(RECORD EXTRACTS)
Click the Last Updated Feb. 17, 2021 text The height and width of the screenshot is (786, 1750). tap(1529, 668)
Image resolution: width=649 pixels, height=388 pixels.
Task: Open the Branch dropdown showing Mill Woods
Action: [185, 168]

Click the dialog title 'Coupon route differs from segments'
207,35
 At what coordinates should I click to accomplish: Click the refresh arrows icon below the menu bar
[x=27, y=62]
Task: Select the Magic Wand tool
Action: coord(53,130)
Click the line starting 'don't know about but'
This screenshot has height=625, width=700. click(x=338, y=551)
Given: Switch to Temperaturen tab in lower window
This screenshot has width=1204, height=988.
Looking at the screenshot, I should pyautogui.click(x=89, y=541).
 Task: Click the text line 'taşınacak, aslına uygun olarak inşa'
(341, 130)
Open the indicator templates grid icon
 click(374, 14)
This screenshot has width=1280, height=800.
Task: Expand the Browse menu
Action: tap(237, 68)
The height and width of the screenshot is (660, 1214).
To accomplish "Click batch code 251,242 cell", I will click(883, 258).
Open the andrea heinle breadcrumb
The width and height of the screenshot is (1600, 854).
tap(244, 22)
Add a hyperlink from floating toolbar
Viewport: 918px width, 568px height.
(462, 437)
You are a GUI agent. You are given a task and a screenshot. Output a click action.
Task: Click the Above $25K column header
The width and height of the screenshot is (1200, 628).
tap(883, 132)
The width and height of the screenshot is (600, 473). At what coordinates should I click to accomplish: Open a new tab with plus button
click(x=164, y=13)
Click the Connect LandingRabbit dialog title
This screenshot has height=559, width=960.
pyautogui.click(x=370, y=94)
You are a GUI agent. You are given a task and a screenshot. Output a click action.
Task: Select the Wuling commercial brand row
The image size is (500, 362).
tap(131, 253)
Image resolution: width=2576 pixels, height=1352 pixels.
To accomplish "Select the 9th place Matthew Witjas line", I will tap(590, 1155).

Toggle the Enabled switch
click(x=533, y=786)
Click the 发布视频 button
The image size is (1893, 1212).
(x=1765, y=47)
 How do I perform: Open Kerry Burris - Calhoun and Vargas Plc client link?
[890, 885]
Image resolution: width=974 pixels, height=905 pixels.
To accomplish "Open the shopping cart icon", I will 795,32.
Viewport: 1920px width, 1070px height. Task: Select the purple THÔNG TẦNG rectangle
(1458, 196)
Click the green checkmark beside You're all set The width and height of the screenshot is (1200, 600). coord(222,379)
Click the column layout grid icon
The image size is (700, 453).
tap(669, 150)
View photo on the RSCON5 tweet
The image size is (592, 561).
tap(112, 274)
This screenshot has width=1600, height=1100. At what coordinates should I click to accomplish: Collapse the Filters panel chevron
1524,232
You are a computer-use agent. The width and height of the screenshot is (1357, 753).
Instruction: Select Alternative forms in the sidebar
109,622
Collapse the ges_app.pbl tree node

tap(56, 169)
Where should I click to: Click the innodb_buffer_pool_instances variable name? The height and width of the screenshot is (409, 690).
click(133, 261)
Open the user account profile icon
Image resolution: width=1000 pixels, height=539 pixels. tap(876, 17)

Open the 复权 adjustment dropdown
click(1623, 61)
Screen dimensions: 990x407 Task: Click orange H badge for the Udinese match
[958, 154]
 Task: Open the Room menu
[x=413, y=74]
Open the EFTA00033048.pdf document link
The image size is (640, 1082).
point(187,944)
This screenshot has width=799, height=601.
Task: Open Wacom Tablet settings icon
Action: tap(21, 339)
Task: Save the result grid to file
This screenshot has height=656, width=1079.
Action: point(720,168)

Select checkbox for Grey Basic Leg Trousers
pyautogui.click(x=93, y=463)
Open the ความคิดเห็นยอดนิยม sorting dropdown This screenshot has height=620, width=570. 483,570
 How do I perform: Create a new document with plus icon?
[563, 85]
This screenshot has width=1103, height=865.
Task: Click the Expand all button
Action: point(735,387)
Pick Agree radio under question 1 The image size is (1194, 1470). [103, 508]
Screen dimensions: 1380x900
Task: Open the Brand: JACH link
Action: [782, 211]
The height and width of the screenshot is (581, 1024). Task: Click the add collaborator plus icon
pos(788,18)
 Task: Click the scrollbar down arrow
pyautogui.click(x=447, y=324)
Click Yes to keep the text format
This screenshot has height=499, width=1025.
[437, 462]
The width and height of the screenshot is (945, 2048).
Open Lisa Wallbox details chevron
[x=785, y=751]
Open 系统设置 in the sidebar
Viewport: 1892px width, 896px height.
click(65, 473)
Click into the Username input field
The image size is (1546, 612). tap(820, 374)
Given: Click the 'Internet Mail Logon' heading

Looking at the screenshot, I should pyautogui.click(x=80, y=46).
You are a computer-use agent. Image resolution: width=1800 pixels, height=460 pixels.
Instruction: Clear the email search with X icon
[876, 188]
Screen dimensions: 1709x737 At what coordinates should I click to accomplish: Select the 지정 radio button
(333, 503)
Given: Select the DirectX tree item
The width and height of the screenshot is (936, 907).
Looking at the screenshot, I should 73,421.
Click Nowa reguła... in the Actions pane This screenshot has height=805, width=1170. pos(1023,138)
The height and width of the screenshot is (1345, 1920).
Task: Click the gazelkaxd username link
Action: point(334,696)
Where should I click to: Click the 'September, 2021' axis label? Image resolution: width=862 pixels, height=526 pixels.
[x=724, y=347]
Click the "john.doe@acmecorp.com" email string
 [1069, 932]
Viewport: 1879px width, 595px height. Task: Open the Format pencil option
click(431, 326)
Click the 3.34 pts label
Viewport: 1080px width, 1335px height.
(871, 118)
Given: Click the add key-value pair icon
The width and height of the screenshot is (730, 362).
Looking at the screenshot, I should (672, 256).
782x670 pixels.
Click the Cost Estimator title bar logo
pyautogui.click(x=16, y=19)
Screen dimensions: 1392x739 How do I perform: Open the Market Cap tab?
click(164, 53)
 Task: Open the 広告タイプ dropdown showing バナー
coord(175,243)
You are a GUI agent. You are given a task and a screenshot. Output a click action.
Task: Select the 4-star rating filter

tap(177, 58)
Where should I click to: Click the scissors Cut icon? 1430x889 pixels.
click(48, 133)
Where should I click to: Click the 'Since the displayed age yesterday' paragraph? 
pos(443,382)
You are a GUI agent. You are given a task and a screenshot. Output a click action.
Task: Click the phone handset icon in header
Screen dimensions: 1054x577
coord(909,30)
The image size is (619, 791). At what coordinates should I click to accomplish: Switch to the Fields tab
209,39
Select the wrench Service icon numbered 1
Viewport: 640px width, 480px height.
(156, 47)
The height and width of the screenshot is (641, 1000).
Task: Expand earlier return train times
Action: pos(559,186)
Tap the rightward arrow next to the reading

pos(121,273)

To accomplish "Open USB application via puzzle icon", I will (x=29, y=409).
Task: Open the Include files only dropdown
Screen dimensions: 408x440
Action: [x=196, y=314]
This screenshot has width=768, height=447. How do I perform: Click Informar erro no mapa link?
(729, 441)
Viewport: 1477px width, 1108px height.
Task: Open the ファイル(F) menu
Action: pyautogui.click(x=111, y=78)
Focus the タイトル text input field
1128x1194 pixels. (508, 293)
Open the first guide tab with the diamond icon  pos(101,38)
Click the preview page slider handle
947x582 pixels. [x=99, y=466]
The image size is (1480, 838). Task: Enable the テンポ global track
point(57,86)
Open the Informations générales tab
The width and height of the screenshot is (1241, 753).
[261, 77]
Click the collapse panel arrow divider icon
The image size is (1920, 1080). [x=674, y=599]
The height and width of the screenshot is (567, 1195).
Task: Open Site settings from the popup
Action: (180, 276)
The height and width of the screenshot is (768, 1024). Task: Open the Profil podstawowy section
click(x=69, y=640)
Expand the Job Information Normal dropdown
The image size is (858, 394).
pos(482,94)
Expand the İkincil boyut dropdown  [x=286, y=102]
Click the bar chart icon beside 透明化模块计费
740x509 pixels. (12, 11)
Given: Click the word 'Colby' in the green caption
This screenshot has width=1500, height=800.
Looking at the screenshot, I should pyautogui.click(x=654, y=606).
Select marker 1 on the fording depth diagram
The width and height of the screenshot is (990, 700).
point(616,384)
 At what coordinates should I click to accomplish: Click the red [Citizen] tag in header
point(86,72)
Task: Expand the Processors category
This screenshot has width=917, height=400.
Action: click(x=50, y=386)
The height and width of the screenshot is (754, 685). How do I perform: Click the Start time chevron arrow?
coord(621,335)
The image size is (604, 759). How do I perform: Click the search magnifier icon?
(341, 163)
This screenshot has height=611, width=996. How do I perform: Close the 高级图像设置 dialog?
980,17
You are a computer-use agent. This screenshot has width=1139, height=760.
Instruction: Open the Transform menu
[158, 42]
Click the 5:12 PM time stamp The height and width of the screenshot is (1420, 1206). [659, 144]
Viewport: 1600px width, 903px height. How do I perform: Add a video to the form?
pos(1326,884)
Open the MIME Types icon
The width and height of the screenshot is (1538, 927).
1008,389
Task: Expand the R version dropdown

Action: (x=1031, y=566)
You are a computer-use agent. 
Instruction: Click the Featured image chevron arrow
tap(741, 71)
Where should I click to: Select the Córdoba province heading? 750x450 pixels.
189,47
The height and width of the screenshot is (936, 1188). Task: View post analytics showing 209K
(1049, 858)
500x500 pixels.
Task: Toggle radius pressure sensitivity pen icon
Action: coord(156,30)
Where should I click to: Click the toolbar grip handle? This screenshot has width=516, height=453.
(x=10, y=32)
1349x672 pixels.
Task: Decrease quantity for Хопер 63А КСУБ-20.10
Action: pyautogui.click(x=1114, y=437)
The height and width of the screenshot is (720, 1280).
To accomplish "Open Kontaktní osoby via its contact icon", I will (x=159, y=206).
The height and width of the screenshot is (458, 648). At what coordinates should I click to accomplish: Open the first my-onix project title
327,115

(ACTIVITY) When you reach the line containing "Select checkbox for Grey Basic Leg Trousers" in the data above, start copying exactly, and stop after the line containing "Open the ความคิดเห็นยอดนิยม".

(REPLY)
Select checkbox for Grey Basic Leg Trousers
pyautogui.click(x=93, y=463)
Open the ความคิดเห็นยอดนิยม sorting dropdown This screenshot has height=620, width=570. 483,570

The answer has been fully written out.